[Text and item location entries]

============

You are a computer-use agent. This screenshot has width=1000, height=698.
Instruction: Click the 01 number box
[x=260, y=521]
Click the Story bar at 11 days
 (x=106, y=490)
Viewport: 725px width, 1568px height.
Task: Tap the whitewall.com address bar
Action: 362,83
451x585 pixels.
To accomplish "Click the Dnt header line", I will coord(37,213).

============

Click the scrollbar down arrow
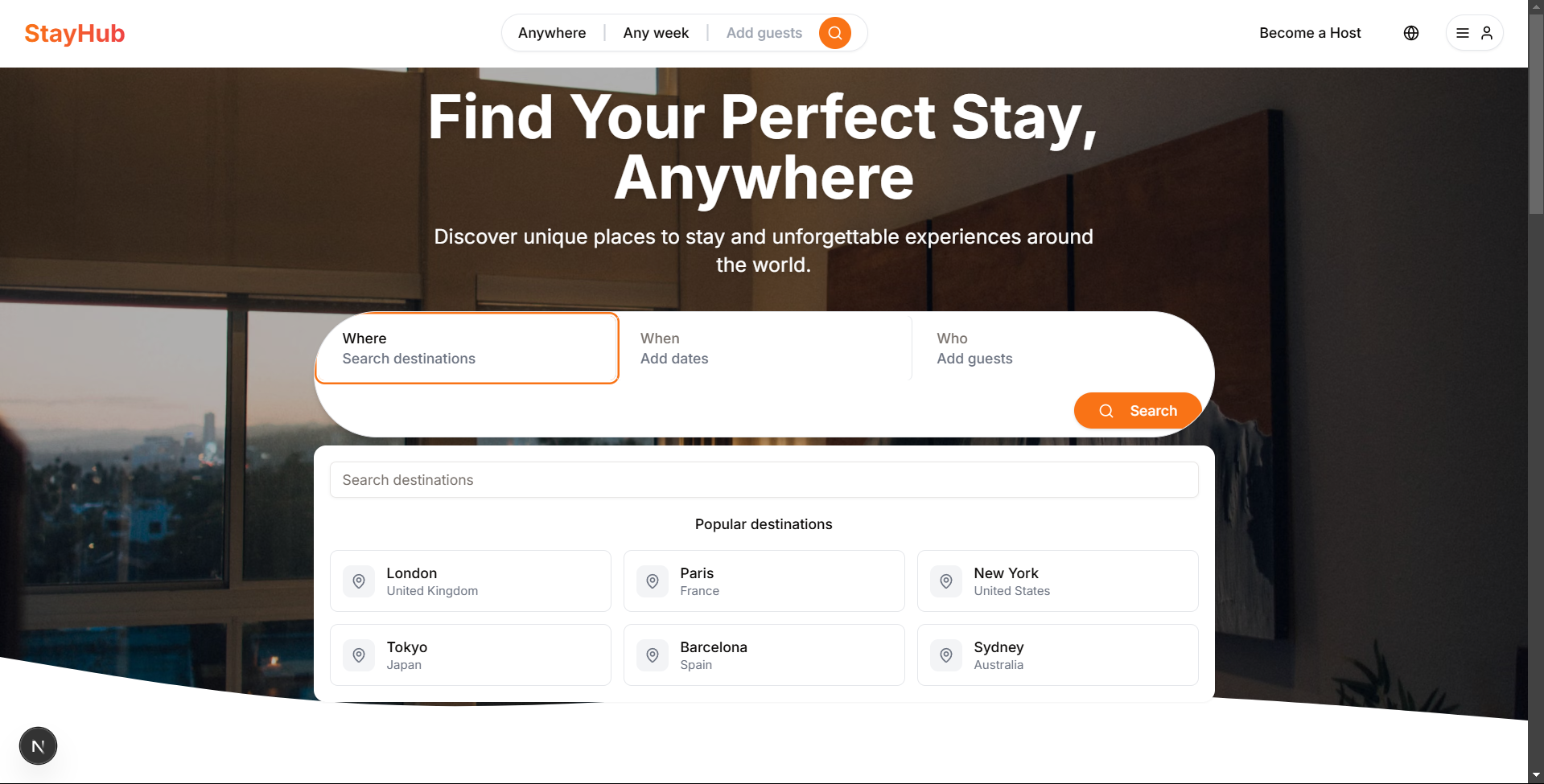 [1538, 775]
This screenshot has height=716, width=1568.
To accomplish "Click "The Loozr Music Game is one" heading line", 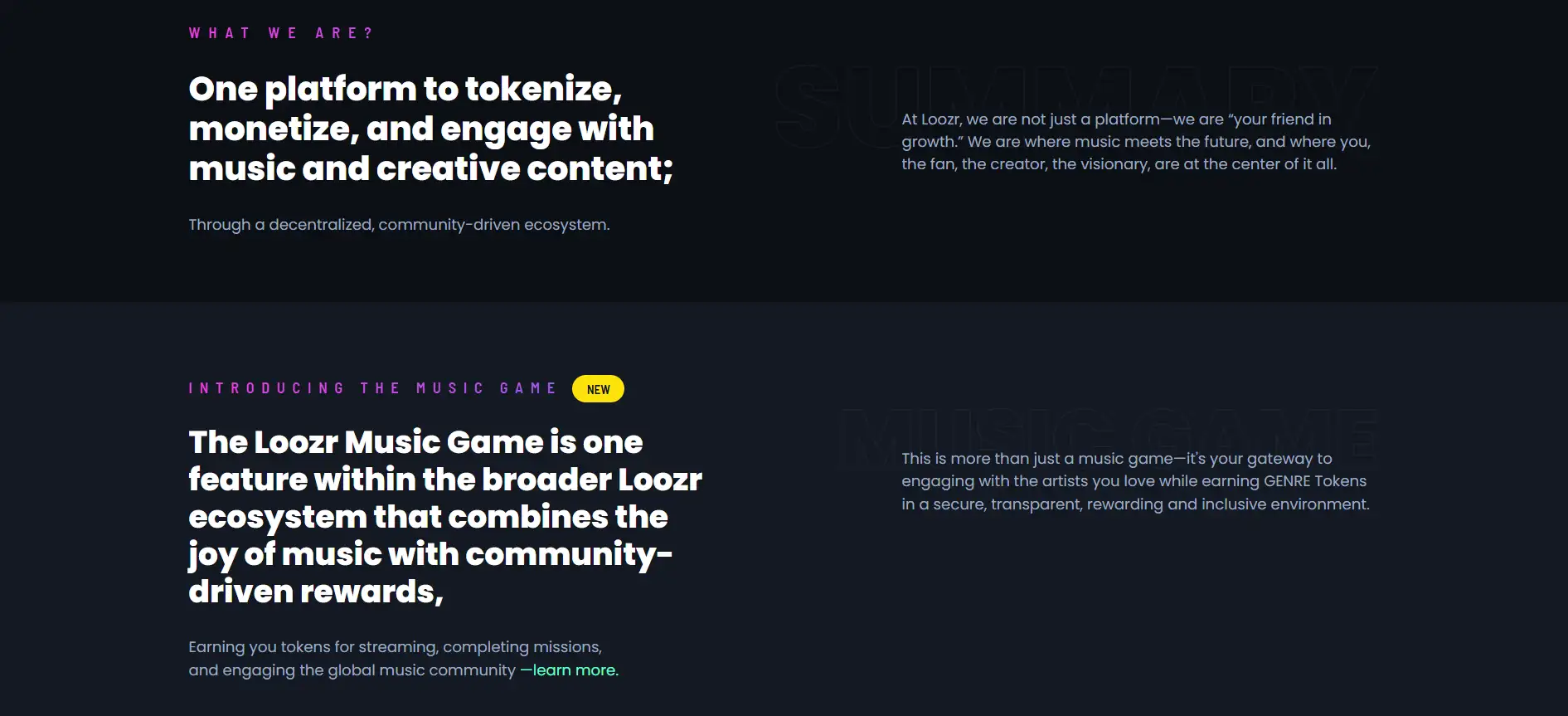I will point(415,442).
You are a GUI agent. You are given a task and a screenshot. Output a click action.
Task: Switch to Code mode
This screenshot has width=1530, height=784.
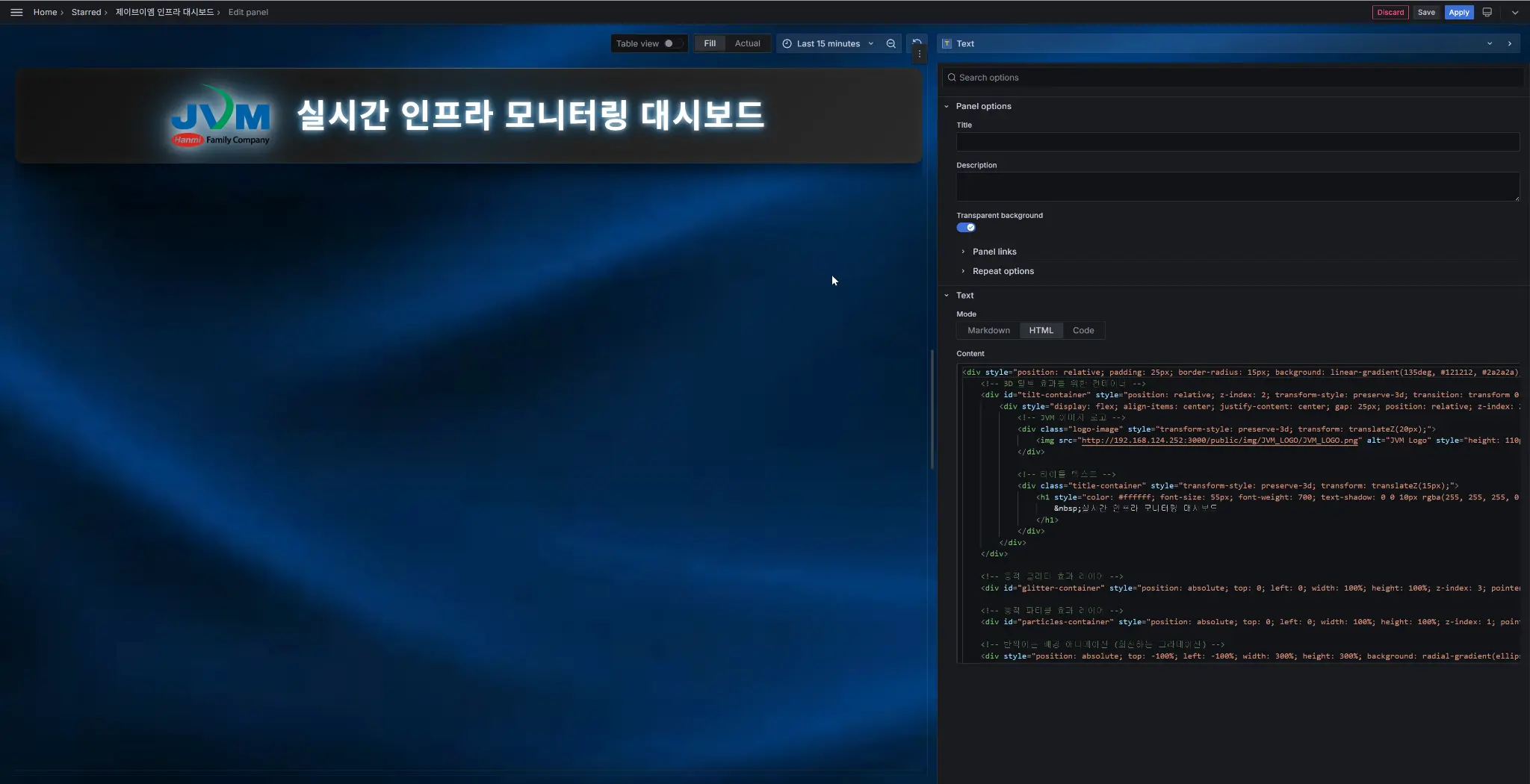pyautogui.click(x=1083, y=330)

============

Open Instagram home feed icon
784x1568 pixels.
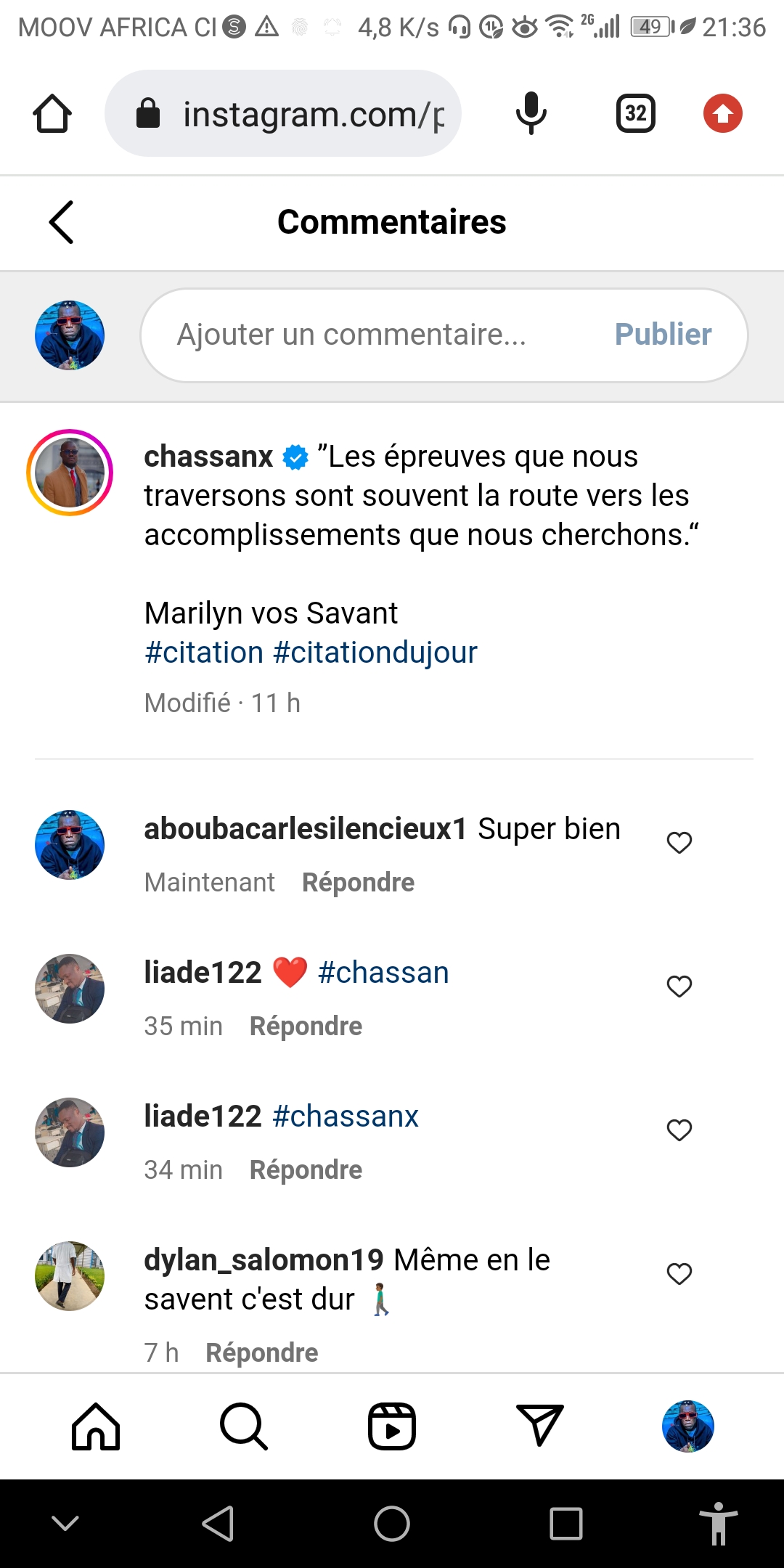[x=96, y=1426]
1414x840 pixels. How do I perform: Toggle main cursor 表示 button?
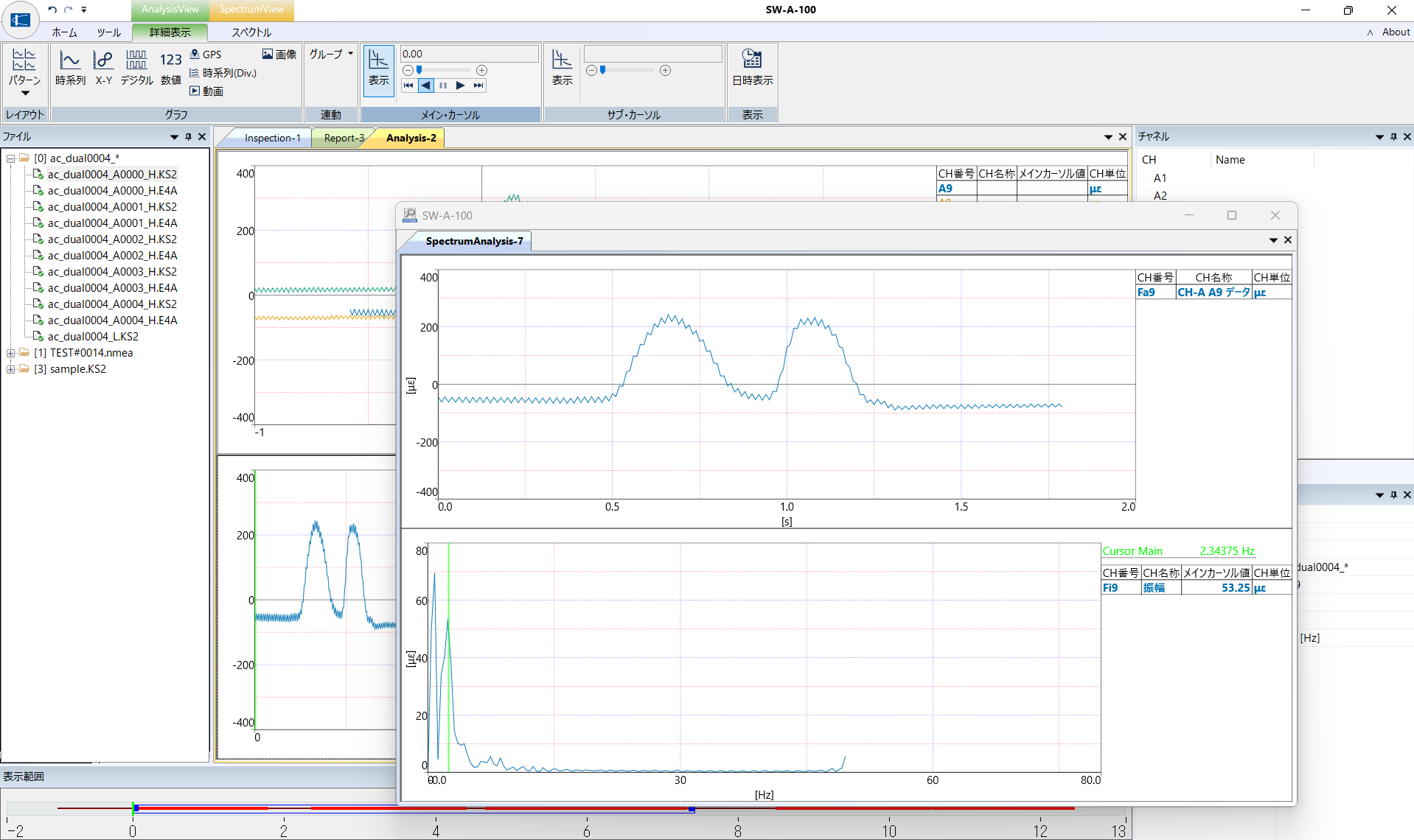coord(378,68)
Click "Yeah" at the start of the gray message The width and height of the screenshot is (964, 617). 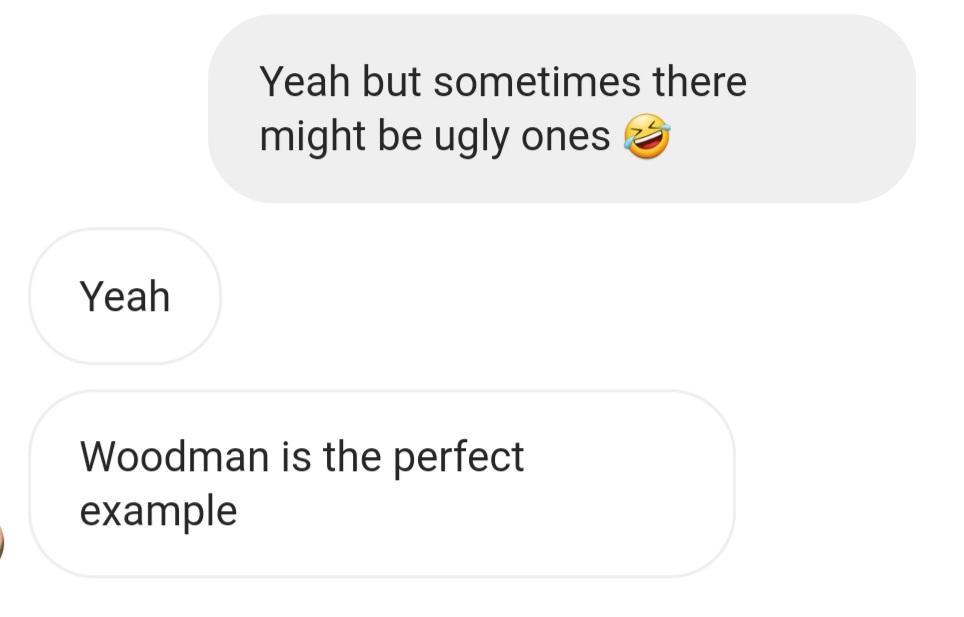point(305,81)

============

=== TASK DETAILS ===
Copy out the material above exactly, from the line containing "Click the Story bar at 11 days" through the line containing "I will coord(37,213).", with both of those lines included.

=== THE RESPONSE ===
Click the Story bar at 11 days
 (x=106, y=490)
Viewport: 725px width, 1568px height.
Task: Tap the whitewall.com address bar
Action: 362,83
451x585 pixels.
To accomplish "Click the Dnt header line", I will coord(37,213).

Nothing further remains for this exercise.